In retirement, he devoted himself to his other passion: nurturing the plants, flowers and trees that he and his wife grew at their nursery on Crooked Lake in Andover.
The father of six also was a consummate family man, hosting regular family reunions full of games, friendly tournaments and laughter.
“It was evident he just loved kids. He was kind of a natural at it,” said his daughter, Christine “Kiki” Sloth, of Wright, Minn.
Surrounded by family and friends, Sloth, 95, died on Jan. 7 of complications from cancer at his home in Brainerd.
Born to Danish immigrants in Chicago, Sloth graduated from high school and then served in the U.S. Army from 1943 to 1946, rising to the rank of corporal in the military police. He served stateside at Oak Ridge, Tenn., during World War II.
He attended a junior college in Iowa before continuing his studies at Hamline University in St. Paul, where he earned his teaching degree. He later earned a master’s degree in education from the University of Minnesota.
In 1951, Sloth married Gladys Brumitt in Kankakee, Ill. The couple had met in Chicago when Sloth was home on break from college and Brumitt was studying nursing. They settled in the Twin Cities when Sloth began teaching physical education in the Minneapolis school district.
He eventually was promoted to principal, a position he held for 20 years, and spent most of his time at Jenny Lind Elementary School on the city’s North Side.
One of his favorite memories was teaching some of his youngest students how to play kickball. Sloth decided to show them a good, strong kick.
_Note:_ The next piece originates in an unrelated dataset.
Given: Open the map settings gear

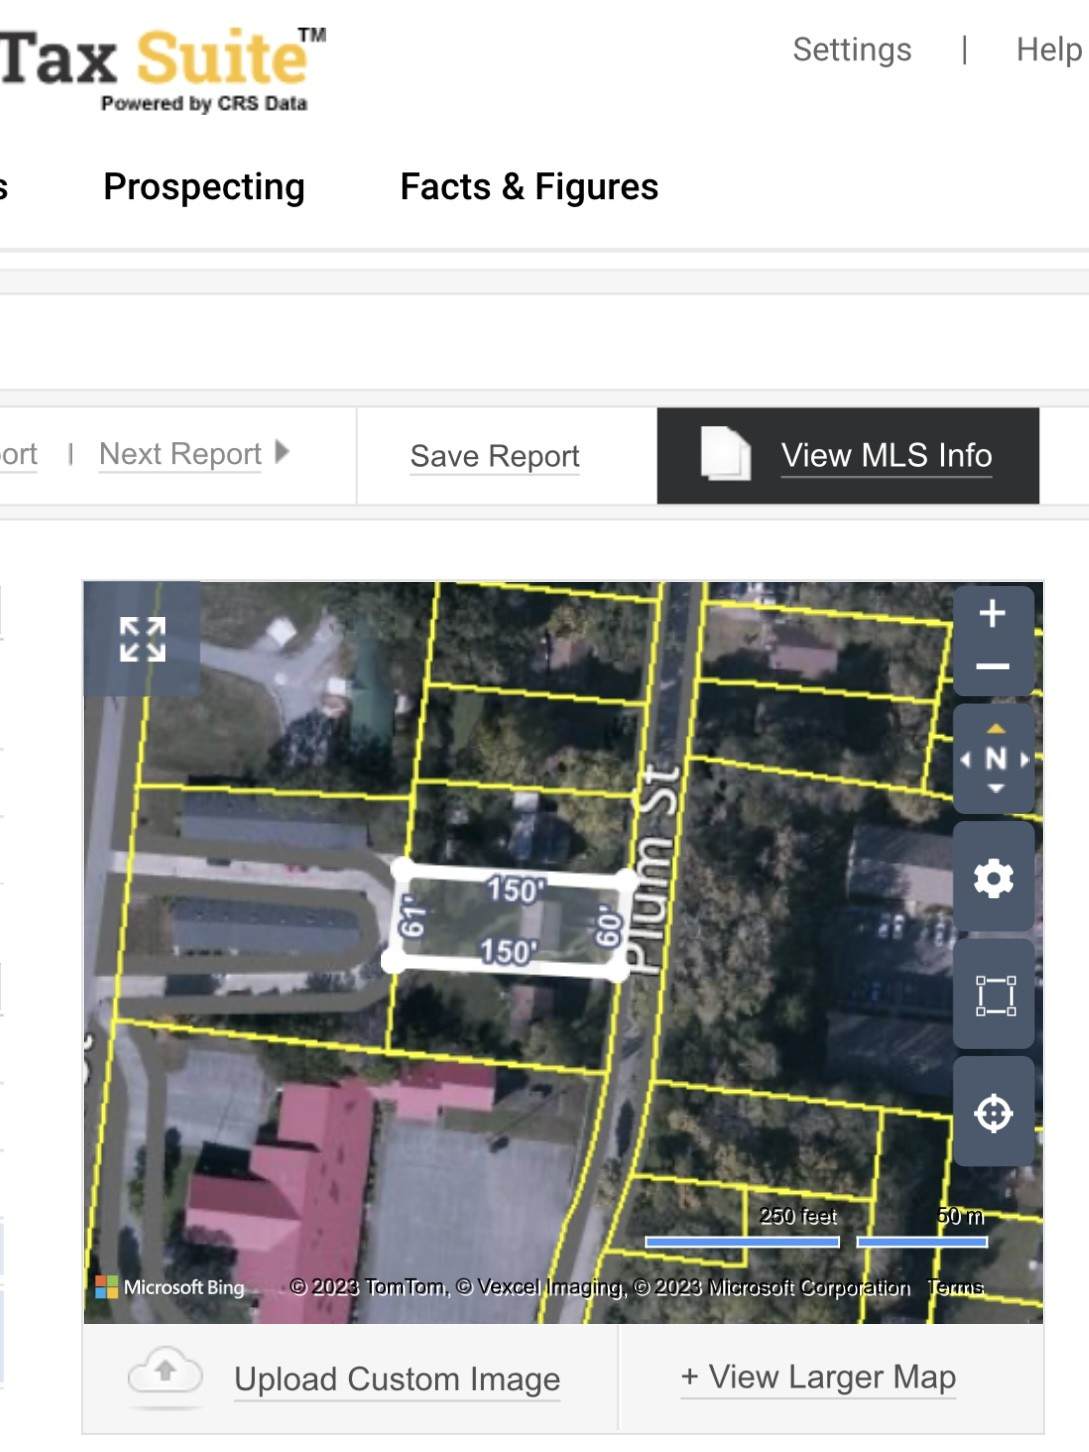Looking at the screenshot, I should tap(993, 878).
The ball “went right over the fence and right into the neighbor’s burn barrel, like a hole-in-one,” Kiki Sloth said. The awed children cheered in delight and begged him to do it again.
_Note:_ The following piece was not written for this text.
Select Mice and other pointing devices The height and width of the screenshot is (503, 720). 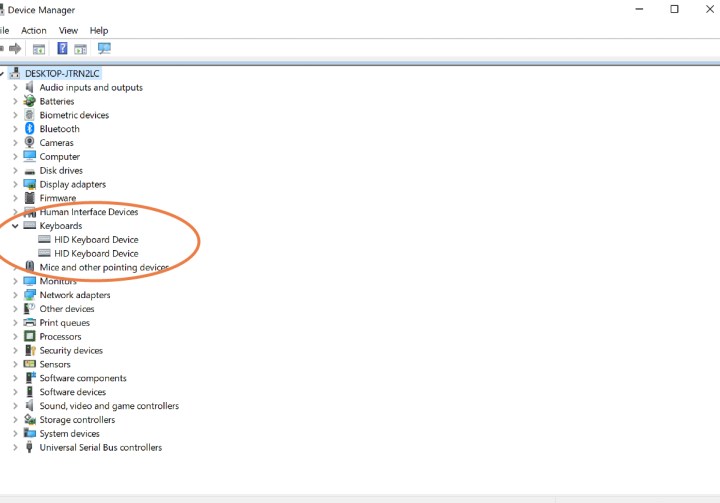104,268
As principal, Sloth liked to do little magic tricks for the kids as they waited to board their buses. When a class passed him in the hallway, Sloth in comic fashion would sometimes join the end of the line. “He just had fun with it,” his daughter said.
Sloth retired from the Minneapolis district in 1981 and turned his focus to running the family’s nursery business.
Soon after the couple started having children, they moved from an apartment in the city to a home on nearly 3 acres on Crooked Lake in what was then rural Anoka County. They used part of the property to grow a robust garden, and started a “dig your own pine tree” business where customers could dig up a sapling themselves.
“He had such a green thumb. We had a huge garden growing up,” Kiki Sloth said. “He always had a table of fresh produce.”
The summertime business expanded, with customers digging up peonies, hostas and lilies, and eventually blossomed into a mom-and-pop seasonal nursery with a wide assortment of plants, trees and shrubs. Sloth loved to help customers select plants and show how to make them flourish.
The couple retired from the nursery business in 1996 and moved to a 120-acre tract near Glen, Minn. He planted nearly 200 tomatoes every season, as well as apple trees that he invited family and friends to pick at harvest time.
“When I think of my dad, I think of gardening, fishing and family,” Kiki Sloth said.
Sloth was preceded in death by his wife and daughter Rebecca. Besides his daughter Kiki, he is survived by sons Stephen, of Minneapolis; Alan, of Andover; Gary, of Brainerd; and Joel, of Soldotna, Alaska; and 15 grandchildren and 25 great-grandchildren. Services have been held.